CONVENTIONS 2012

A Fracas Over Fairness

Will Obama’s tax plan drive away the suburban voters he needs?

Updated: August 30, 2012 | 5:23 p.m.
August 30, 2012 | 2:55 p.m.

Mixed messages: Bucks County, Pa., voters show their competing loyalties. (Phil McAuliffe/Polaris)

A POTENTIAL OPENING

Even if the relatively sound financial footing of university graduates gives Obama an opening to court their votes, they are far from serene about the state of the national economy or their own personal situations. Romney and his allies are confident that their message accusing Obama of botching the country’s economic recovery will resonate among this group as well as it does among others.

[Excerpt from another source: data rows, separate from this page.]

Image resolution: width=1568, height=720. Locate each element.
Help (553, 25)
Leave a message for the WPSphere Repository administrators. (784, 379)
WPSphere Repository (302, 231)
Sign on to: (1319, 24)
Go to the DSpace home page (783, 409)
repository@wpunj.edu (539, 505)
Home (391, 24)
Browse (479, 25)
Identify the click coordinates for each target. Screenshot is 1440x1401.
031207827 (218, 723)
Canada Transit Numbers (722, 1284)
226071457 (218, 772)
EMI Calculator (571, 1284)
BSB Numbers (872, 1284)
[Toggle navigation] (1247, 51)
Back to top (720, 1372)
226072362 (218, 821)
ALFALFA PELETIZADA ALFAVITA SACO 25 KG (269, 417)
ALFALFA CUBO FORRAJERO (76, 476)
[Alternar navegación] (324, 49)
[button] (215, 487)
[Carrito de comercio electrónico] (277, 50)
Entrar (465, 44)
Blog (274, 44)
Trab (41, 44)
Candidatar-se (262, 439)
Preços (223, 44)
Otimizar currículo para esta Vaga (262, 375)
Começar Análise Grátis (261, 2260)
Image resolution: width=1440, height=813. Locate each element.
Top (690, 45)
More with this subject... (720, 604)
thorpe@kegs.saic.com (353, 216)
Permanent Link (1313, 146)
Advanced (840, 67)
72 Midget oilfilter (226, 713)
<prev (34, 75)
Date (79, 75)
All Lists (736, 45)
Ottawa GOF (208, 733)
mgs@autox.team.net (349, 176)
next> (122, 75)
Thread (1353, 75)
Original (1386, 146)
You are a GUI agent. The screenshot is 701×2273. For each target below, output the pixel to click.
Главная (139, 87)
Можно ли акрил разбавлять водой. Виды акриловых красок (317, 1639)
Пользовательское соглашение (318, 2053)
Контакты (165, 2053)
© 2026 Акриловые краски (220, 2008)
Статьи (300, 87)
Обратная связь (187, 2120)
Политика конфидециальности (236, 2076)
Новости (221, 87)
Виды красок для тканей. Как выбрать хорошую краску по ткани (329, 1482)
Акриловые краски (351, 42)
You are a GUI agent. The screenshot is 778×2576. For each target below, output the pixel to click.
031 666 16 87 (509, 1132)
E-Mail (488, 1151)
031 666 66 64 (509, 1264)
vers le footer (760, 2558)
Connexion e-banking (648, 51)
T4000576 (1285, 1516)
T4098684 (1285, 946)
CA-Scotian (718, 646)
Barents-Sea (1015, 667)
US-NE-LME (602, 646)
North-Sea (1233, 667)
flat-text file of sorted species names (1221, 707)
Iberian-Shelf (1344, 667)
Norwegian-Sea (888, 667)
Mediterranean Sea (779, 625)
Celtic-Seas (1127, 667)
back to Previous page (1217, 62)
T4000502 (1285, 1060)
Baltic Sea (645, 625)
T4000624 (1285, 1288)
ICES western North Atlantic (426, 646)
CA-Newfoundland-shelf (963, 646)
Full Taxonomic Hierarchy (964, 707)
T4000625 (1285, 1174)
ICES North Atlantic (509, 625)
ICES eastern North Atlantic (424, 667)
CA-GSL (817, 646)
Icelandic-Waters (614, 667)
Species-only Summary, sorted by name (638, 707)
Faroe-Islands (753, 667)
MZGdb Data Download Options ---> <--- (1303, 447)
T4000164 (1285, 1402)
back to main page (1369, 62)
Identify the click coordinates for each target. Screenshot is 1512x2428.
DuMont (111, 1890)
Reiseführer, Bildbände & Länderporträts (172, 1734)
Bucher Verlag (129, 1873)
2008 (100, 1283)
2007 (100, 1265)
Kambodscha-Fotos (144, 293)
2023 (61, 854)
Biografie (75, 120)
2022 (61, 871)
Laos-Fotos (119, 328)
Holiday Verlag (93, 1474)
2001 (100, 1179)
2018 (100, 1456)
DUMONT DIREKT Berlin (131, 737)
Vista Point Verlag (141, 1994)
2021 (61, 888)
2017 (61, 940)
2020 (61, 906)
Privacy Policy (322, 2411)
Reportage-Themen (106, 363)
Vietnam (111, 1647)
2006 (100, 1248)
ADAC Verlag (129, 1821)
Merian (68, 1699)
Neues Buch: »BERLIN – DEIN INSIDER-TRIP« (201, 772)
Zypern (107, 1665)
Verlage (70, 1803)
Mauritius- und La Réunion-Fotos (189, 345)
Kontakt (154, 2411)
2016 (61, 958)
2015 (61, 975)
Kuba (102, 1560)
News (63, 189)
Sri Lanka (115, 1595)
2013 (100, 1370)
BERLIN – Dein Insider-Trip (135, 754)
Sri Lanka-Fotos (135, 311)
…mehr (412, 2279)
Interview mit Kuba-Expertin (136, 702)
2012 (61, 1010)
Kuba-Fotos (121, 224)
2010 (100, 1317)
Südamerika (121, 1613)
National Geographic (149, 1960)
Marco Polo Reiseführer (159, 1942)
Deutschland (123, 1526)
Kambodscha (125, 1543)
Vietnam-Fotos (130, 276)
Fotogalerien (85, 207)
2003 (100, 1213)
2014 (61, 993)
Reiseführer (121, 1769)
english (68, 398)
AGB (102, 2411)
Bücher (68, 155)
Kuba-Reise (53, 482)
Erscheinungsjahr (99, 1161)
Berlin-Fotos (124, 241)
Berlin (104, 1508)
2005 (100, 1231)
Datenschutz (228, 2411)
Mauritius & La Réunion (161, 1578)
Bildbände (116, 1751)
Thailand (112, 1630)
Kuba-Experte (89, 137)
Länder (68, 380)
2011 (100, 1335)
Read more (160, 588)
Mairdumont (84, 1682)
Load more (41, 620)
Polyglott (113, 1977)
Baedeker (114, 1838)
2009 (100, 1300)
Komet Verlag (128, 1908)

Men and women who have completed college face a dilemma, according to Lawrence Mishel, president of the Economic Policy Institute. Yes, they’re faring better in the current economy than others. But they still might lag behind another key comparison point: themselves.

According to Mishel’s data, college graduates have lost income during the past decade. From 2000 to 2011, for instance, median weekly earnings fell by 1.2 percent among people who earned a college degree. From 2007 to 2011 alone, it dropped 1.1 percent. “I don’t think they’re necessarily rebounding any better, from what I see,” he said. “What’s happened over the last 10 years—wages for college graduates and those with high-school degrees—neither groups has seen any improvement in their wages and benefits.”

Their personal finances could also have been hit hard by the housing collapse, particularly in states such as Florida and Nevada where the market remains in crisis. “College graduates between the age of 30 and 50, probably most of their wealth is tied up in his or her house,” said Burtless, the Brookings economist. “So the decline of house prices hurt them.”

Some college-educated voters are quick to point out that they have yet to see signs of a strong recovery. Bucks County’s Art D’Angelo, who helps businesses plan their employee benefits, says that many of the companies he’s worked with have yet to restore benefits to their prerecession level, if they’re offering any at all. He says it’s the same situation with many of the people he talks with; most concur that the economic recovery is weak. “I talk to a lot of people who are struggling,” said D’Angelo, 64, who plans to vote for Romney. “Most people agree we need to do better.”

Another Bucks County Republican, Bob Welch, bemoans the region’s loss of wealth since the crisis. The financial adviser and head of the local chamber says that the real-estate market remains tepid at best and most people remain scared to invest because of the country’s uncertain economic future. “I’d say there’s been little improvement over the last four years here, very little,” said Welch, who added that the change the country needs is a change in the White House.

In a June poll by the Pew Research Center, confidence that the economy will improve during the next year dropped sharply among those who have graduated from college. Just 35 percent said they thought the economy would improve over the next year, a 15-point decline from the survey’s findings in March. It’s a sign that even for those whose jobs have remained relatively secure and whose finances have held up, views of the state of the overall economy remain shaky.

Republican are ready to pounce. That much was evident on a rainy Saturday morning in July as 100 people attended the opening of a Romney headquarters in Montgomery County’s Conshohocken. The event featured Toomey, whose successful courtship of voters in southeast Pennsylvania was critical to his 2010 Senate victory. Even if people are doing well, they understand that many of their fellow citizens are not, Toomey said in an interview with National Journal. “At the end of the day, everyone understands the economy isn’t nearly where it should be, and that’s because of President Obama’s failed policies.”

In effect, Romney is banking that the blunt-force argument about Obama’s responsibility for the economy’s disrepair—one he has stubbornly refused to deviate from regardless of his audience—doesn’t lose potency, even among those who may have the least to lose. For his part, Obama has to hope that a summer of mediocre-at-best economic news is not causing voters with a college degree to lose faith. His support among the group has softened since 2008 but remains relatively solid. A Pew Research Center poll in July found that about half of this group still planned to vote for the president. But if his numbers among that cohort drop much further, states such as Pennsylvania—a must-win for Obama—will become politically problematic. The president must hope that when college grads cast their vote, more than their tax returns will be on their minds.